Signs of the Times in Yellow Pages
We got news this week of two directory publishing operations shutting their doors, a reflection of the challenges of running a competitive directory publishing company in the face of a difficult economy and intense competition from incumbent publishers and the Internet.
HYP Network, a private-equity-backed company that built a substantial operation in Spanish-language directories through acquisition and start-up, has announced it will liquidate, citing the tough economy. Here is a comment from CEO Jerry Folckemer: “Due to the global economic downturn that has affected the entire country, the YP industry is one of the business areas that has been deeply impacted leaving us no choice but to close down with great regret with a wonderful pool of employees.”
HYP’s demise follows soon after the September 2008 liquidation of rival Hispanic Yellow Pages of America. The failure of these two companies leaves the U.S. Spanish-language publishing field largely to Seccion Amarilla USA, a division of the Mexican directory publisher, itself owned by Telmex, and the U.S. incumbent Yellow Pages publishers, all of which have Spanish-language products. Seccion Amarilla entered the U.S. market in 2006 by acquiring the independent publisher Enlace Spanish Yellow Pages.
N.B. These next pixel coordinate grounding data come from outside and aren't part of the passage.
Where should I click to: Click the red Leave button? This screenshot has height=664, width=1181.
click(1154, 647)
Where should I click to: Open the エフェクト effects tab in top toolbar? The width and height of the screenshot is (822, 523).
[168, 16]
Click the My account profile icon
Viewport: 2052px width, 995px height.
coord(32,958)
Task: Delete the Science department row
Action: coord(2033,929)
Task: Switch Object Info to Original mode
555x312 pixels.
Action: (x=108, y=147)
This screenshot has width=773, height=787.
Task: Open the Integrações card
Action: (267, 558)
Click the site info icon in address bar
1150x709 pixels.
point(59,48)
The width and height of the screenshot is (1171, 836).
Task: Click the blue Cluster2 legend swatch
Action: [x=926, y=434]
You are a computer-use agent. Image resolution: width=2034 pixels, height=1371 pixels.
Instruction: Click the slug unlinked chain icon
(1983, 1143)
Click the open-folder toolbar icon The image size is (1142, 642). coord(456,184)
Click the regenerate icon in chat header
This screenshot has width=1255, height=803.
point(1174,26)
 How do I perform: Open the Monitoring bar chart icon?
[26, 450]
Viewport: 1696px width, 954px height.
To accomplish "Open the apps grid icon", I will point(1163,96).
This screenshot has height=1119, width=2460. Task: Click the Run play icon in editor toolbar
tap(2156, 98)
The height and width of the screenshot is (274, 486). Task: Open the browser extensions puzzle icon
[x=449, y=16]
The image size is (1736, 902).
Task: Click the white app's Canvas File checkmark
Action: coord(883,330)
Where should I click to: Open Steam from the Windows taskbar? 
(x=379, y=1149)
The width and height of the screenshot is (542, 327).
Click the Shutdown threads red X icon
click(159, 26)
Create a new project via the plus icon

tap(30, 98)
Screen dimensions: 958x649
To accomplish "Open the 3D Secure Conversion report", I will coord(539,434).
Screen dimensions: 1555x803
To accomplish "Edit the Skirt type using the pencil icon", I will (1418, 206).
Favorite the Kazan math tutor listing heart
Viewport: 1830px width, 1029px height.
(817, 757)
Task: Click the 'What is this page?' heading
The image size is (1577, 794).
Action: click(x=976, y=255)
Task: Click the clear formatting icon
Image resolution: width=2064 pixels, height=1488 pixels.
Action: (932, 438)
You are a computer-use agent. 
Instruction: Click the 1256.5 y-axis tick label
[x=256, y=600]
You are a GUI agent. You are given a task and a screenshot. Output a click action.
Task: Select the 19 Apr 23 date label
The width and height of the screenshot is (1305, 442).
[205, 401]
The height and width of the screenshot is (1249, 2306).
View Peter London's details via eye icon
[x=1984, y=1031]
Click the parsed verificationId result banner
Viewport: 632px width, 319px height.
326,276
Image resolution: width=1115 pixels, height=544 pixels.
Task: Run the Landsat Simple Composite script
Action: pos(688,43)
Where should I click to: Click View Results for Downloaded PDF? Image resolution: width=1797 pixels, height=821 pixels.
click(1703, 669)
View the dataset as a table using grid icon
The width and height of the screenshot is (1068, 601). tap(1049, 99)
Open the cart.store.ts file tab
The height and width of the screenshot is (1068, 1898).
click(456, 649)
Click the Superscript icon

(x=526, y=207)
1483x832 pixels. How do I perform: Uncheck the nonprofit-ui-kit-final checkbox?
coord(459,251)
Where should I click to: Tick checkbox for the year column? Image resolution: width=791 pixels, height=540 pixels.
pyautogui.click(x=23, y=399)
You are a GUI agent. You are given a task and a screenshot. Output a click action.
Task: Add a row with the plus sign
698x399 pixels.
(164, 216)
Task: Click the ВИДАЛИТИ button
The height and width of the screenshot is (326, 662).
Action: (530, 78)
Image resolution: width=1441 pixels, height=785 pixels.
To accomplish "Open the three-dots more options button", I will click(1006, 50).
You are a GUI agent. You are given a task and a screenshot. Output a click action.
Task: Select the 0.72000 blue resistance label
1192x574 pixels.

Further north, media company Canwest has closed down its competitive directory publishing operation, which had entered the Canadian market with a pay-for-performance print directory model. The closing reflects both the performance of the unit and the overall condition of Canwest, which isn’t very good. The media company is scrambling to avoid violating its loan covenants, and it is closing non-performing units and looking to asset sales to improve its balance sheet.
While we think there will be more business failures in the directory space this year, we’d caution against reading these two developments as a sign of wider contraction in Yellow Pages, given the specific nature of each. The Spanish-language publishing niche has never established itself in the same way as general competitive publishers like Yellow Book and Valley Yellow Pages. So it doesn’t surprise us that Spanish-language publishers are early victims of the economic downturn. And the demise of Canwest’s directory unit was certainly precipitated by the condition of the parent. However, had that unit been a top performer, it probably would have been kept or sold, not shut down. In a healthier economy, perhaps it would have been given more time to succeed.